■ EXERCISE DATA
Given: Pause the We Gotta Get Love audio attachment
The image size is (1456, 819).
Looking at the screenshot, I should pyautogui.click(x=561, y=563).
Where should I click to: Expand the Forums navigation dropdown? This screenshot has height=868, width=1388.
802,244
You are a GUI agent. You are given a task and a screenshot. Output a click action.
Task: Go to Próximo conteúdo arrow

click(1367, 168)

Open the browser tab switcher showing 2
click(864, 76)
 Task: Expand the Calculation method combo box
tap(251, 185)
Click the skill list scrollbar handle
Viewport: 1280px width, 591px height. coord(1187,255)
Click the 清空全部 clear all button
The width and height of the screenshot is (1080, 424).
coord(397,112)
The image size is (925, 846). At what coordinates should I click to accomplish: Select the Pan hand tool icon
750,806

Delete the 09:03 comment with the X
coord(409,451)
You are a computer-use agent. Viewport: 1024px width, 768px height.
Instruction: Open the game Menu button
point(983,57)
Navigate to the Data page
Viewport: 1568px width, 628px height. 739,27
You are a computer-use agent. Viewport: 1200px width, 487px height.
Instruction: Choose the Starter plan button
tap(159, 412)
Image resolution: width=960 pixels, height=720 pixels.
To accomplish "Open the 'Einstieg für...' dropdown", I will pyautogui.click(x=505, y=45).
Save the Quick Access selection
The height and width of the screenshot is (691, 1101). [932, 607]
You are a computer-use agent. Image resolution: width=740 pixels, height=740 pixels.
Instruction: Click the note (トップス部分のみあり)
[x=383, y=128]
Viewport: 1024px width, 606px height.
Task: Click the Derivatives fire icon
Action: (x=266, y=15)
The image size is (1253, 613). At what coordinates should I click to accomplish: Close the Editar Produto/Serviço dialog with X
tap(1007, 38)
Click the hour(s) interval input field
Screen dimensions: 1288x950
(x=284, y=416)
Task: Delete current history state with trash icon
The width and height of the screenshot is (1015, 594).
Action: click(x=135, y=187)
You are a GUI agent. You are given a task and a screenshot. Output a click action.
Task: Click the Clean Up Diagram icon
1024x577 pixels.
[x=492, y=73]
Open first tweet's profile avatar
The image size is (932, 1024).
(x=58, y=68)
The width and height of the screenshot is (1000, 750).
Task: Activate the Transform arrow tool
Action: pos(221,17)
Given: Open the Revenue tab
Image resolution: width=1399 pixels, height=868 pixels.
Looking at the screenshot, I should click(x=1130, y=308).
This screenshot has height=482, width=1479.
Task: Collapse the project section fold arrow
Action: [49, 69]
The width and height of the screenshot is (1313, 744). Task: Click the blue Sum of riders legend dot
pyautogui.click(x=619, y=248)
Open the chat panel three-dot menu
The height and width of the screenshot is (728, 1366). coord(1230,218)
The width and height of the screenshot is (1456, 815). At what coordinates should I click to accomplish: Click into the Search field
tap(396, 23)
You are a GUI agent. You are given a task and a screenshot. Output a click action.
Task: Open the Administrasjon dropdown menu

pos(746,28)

■ WHAT YOU WILL DO
Return the lines above unchanged, starting at the line that contains "Where should I" and ending at the line that contains "Viewport: 1568px width, 628px height. 739,27", both included.

■ ANSWER
Where should I click to: Expand the Forums navigation dropdown? This screenshot has height=868, width=1388.
802,244
You are a GUI agent. You are given a task and a screenshot. Output a click action.
Task: Go to Próximo conteúdo arrow

click(1367, 168)

Open the browser tab switcher showing 2
click(864, 76)
 Task: Expand the Calculation method combo box
tap(251, 185)
Click the skill list scrollbar handle
Viewport: 1280px width, 591px height. coord(1187,255)
Click the 清空全部 clear all button
The width and height of the screenshot is (1080, 424).
coord(397,112)
The image size is (925, 846). At what coordinates should I click to accomplish: Select the Pan hand tool icon
750,806

Delete the 09:03 comment with the X
coord(409,451)
You are a computer-use agent. Viewport: 1024px width, 768px height.
Instruction: Open the game Menu button
point(983,57)
Navigate to the Data page
Viewport: 1568px width, 628px height. 739,27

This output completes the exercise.